Intervistato da Radio Deejay nel giorno del suo compleanno, Andrea Stramaccioni parla della sua sua parentesi sportiva vissuta in Iran, alla guida dell'Esteghlal, club con il quale è in causa: "Ho richiesto la giusta causa anticipata, poi c'è stata questa sentenza della Fifa che in primo grado mi ha dato ragione su tutto. Futuro? Mi si è aperto un mercato internazionale, normale che l'Italia resti nel mio cuore, è una priorità. Però in questo momento storico non è facile chiudere il trolley e lasciare la famiglia a casa da sola".

Nove anni fa Moratti ti diede la chiavi dell'Inter, tu ti sentivi già pronto all'epoca?
"Sono cresciuto tantissimo rispetto al 2012, ma l'Inter è l'Inter, una delle società migliori al mondo ma anche tra le più complicate. A Milani anche tecnici più preparati di me hanno avuto difficoltà enormi. Io sono contento di aver dato il mio contributo, quella sfida dovevo provarla. Io venivo dal Settore giovanile, non avevo fatto 1' in Serie A, infatti mi viene da ridere quando parlano di Pirlo".

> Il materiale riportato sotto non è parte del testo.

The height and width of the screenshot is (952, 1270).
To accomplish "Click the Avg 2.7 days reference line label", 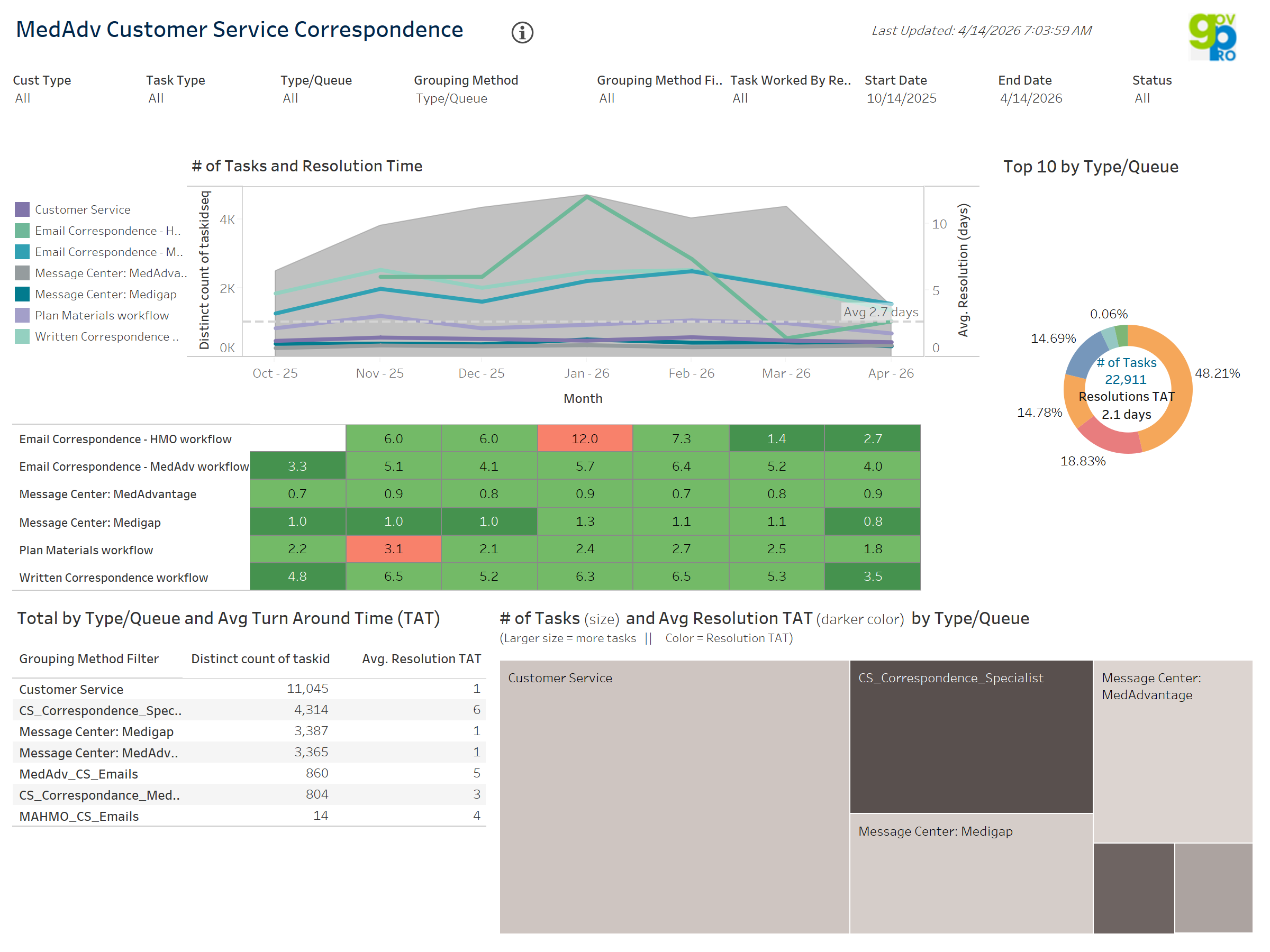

Da quale collega ruberesti qualcosa?
"Da un punto di vista tattico la Serie A fa sempre scuola, basti vedere squadre come Crotone e Spezia che sono preparatissime. Guardate Fonseca che all'inizio ha fatto fatica, ora è cambiato. Conte ha portato la difesa a tre in Inghilterra, laddove non esisteva. Se tu accetti l'uno contro uno dietro, vuol dire che hai la superiorità davanti; fino a 20 anni fa, il libero chiamava lo stopper quando rimaneva da solo".